Trump took an unexpected turn against India. Almost every decision he has made seems to impact India — and not in a minor way. The effects have been heavy and disruptive. We’ve already seen the chaos caused by his stance on deportations, which left international students in panic. After that, he launched into trade wars and tax disputes.
In a conversation with Apple CEO Tim Cook, Trump even bluntly remarked that India should take care of itself and that Apple doesn’t need to invest there to "rescue" it. If we go down the list, there’s hardly a single decision made by Trump that clearly favored India. And now, he’s thrown another bolt at Indians — the Remittance Tax.
The U.S. has proposed a 5% tax on every international money transfer made by non-U.S. citizens. For example, if someone in the U.S. wants to send money to their family in India, they would have to pay a 5% tax on the amount. This policy will affect all foreign nationals living in the U.S., but Indians, who make up a significant portion of remitters, will be hit the hardest.
In the 2023–24 financial year, India received around $32 billion in remittances from the U.S. If this tax is implemented, it would cost Indians around $1.6 billion just in taxes. Essentially, anyone sending money from the U.S. to India would be affected.
If the bill gets passed, there’s no way to completely avoid the tax. However, there are some short-term strategies to reduce the impact before the law is enforced:
Send large transfers now: If you're planning to send money, do it before the tax becomes law. It may help you avoid the new charge.

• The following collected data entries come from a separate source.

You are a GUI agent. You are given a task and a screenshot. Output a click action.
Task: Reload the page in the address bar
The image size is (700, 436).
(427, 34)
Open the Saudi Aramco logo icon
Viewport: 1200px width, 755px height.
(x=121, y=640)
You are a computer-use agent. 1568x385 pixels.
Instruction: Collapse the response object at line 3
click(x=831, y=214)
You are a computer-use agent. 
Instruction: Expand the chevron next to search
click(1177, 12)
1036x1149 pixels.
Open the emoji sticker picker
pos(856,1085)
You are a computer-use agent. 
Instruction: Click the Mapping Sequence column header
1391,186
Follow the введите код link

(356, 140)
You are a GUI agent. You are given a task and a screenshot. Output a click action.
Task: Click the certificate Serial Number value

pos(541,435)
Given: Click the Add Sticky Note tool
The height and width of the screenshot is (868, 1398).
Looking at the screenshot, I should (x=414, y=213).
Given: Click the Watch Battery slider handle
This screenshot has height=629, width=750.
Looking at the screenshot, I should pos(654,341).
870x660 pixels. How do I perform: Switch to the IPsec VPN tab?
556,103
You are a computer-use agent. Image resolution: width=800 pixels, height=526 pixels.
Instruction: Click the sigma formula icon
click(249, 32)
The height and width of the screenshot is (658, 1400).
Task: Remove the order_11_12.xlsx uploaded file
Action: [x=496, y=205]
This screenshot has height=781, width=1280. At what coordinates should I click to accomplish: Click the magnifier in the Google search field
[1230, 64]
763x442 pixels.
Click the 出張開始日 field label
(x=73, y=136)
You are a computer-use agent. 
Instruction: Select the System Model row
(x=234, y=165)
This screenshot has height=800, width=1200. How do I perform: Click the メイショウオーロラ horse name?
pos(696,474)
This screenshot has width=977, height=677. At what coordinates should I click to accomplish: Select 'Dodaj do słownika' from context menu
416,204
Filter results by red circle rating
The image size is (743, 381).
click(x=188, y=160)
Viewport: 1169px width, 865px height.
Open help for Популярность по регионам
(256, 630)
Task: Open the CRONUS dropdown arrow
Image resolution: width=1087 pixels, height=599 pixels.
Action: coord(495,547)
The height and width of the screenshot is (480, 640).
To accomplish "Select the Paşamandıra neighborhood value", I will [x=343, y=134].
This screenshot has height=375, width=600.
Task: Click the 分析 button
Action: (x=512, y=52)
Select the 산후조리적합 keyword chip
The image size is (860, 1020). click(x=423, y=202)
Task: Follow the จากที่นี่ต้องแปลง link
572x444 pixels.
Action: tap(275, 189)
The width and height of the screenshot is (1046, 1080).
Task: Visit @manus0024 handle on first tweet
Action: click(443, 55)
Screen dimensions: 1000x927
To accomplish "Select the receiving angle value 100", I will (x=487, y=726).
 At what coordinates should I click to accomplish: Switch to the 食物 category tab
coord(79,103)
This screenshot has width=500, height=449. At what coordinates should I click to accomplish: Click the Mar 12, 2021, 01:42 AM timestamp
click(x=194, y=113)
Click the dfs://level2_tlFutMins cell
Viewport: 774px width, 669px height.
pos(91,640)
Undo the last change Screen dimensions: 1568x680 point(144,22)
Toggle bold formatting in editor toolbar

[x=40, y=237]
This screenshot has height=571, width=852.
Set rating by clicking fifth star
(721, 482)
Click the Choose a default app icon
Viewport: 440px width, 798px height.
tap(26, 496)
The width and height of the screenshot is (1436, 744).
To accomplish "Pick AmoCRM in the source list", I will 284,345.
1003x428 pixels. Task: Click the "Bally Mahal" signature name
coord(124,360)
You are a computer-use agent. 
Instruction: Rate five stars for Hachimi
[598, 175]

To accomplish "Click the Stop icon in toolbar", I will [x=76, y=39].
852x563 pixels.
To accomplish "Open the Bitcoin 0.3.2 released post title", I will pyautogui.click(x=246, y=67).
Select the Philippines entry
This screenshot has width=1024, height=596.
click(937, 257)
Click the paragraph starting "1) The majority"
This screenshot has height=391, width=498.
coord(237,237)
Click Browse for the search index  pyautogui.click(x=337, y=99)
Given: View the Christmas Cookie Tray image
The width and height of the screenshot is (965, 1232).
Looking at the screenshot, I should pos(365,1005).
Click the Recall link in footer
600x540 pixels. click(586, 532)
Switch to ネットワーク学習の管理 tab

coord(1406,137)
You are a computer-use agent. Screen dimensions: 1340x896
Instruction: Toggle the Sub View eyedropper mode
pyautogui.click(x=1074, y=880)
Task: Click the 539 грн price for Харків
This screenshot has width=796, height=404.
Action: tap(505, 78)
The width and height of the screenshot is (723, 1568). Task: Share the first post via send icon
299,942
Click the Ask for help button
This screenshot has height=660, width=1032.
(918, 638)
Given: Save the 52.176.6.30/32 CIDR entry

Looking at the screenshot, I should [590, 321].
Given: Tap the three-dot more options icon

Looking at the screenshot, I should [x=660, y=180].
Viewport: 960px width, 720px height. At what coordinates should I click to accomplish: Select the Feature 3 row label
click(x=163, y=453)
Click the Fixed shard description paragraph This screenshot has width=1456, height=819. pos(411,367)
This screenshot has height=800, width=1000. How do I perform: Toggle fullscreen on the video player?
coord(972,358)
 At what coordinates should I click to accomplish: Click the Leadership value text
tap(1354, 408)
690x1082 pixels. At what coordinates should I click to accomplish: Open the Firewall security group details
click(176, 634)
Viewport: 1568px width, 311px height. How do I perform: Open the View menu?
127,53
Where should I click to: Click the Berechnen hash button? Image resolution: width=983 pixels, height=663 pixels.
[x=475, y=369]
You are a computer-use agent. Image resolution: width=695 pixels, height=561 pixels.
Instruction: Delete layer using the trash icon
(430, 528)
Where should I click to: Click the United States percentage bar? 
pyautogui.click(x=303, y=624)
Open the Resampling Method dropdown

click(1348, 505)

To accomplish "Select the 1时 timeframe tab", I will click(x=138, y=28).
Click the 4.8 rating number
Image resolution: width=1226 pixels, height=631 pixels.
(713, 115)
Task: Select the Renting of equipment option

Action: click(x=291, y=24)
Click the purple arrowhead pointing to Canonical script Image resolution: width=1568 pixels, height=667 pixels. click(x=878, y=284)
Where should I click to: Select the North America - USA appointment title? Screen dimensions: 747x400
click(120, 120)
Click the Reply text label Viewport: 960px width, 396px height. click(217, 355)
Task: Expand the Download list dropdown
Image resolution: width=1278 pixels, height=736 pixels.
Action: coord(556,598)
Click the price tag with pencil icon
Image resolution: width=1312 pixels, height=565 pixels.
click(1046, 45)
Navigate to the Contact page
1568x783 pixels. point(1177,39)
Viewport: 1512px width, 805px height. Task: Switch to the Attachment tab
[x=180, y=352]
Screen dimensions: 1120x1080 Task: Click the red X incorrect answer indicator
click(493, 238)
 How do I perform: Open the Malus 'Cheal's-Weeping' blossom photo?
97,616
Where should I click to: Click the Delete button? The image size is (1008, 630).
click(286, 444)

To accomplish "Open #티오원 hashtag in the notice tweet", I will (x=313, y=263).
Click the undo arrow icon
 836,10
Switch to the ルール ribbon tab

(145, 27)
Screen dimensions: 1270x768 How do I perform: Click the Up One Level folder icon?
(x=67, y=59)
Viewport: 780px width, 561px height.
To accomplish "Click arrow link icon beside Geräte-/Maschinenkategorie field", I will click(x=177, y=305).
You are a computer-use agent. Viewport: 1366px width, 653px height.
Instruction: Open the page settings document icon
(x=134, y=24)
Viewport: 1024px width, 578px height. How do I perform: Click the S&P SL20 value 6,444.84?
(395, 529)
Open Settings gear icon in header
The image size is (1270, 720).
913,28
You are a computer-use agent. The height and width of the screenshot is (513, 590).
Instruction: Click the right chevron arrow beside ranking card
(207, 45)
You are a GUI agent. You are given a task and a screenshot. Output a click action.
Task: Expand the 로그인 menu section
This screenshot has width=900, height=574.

Convert remittances into investments: Instead of wiring money directly to family, consider investing in India (property, business, etc.). These may not be treated as remittances.
Utilize gift exemptions: If your transfer falls under gift tax exemption limits, consider sending it as a gift.
Use other business channels: If you operate businesses in other countries, you may be able to pay or transfer funds from those accounts to India, avoiding U.S.-sourced remittance classification.
Watch for bank exemptions: If the tax is implemented, some U.S. banks may offer partial relief or benefits. Opening accounts in such banks may help reduce the burden.
On the Indian side, the government may also take action to prevent double taxation and ease the pressure on foreign exchange inflows. Since remittances are vital for India's economy, the government is likely to explore relief options.
At the moment, there's no complete clarity on how and when this remittance tax will be enforced. Legal challenges are expected. Eventually, exemptions could be provided for certain visa holders.
Until there’s a clear policy, it's wise to send money sooner rather than later and reduce remittance amounts gradually once the law is in place.